- **Your objective**: Copy out each of the following items line for line, with no changes.

[Records from a collection]
--- Start ---
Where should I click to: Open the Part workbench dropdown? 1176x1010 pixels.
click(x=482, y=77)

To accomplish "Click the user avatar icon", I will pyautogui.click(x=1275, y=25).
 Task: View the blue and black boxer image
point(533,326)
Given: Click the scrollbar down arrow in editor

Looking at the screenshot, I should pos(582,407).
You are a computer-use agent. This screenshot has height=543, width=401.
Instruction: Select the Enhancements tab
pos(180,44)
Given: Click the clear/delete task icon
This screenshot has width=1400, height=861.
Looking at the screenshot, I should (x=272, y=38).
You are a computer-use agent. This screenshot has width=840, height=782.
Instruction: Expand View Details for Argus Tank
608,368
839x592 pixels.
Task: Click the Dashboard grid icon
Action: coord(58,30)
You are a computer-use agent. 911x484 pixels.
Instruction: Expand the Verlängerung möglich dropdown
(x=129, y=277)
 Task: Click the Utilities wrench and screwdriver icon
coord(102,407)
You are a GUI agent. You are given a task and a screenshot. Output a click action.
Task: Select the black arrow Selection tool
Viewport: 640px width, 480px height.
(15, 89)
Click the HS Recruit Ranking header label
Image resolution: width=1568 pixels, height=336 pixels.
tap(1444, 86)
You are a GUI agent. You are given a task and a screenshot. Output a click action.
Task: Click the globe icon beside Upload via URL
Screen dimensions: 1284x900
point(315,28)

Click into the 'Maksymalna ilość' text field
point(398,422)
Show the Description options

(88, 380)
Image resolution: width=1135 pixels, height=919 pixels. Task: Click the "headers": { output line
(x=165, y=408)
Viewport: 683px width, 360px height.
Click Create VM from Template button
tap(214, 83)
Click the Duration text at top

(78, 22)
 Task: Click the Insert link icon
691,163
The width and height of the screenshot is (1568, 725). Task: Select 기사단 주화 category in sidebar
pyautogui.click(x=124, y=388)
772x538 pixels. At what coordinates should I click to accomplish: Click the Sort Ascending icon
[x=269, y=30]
--- End ---
- **Answer for this exercise**:
Where should I click to: Open the Part workbench dropdown? 1176x1010 pixels.
click(x=482, y=77)

To accomplish "Click the user avatar icon", I will pyautogui.click(x=1275, y=25).
 Task: View the blue and black boxer image
point(533,326)
Given: Click the scrollbar down arrow in editor

Looking at the screenshot, I should pos(582,407).
You are a computer-use agent. This screenshot has height=543, width=401.
Instruction: Select the Enhancements tab
pos(180,44)
Given: Click the clear/delete task icon
This screenshot has width=1400, height=861.
Looking at the screenshot, I should (x=272, y=38).
You are a computer-use agent. This screenshot has width=840, height=782.
Instruction: Expand View Details for Argus Tank
608,368
839x592 pixels.
Task: Click the Dashboard grid icon
Action: coord(58,30)
You are a computer-use agent. 911x484 pixels.
Instruction: Expand the Verlängerung möglich dropdown
(x=129, y=277)
 Task: Click the Utilities wrench and screwdriver icon
coord(102,407)
You are a GUI agent. You are given a task and a screenshot. Output a click action.
Task: Select the black arrow Selection tool
Viewport: 640px width, 480px height.
(15, 89)
Click the HS Recruit Ranking header label
Image resolution: width=1568 pixels, height=336 pixels.
tap(1444, 86)
You are a GUI agent. You are given a task and a screenshot. Output a click action.
Task: Click the globe icon beside Upload via URL
Screen dimensions: 1284x900
point(315,28)

Click into the 'Maksymalna ilość' text field
point(398,422)
Show the Description options

(88, 380)
Image resolution: width=1135 pixels, height=919 pixels. Task: Click the "headers": { output line
(x=165, y=408)
Viewport: 683px width, 360px height.
Click Create VM from Template button
tap(214, 83)
Click the Duration text at top

(78, 22)
 Task: Click the Insert link icon
691,163
The width and height of the screenshot is (1568, 725). Task: Select 기사단 주화 category in sidebar
pyautogui.click(x=124, y=388)
772x538 pixels. At what coordinates should I click to accomplish: Click the Sort Ascending icon
[x=269, y=30]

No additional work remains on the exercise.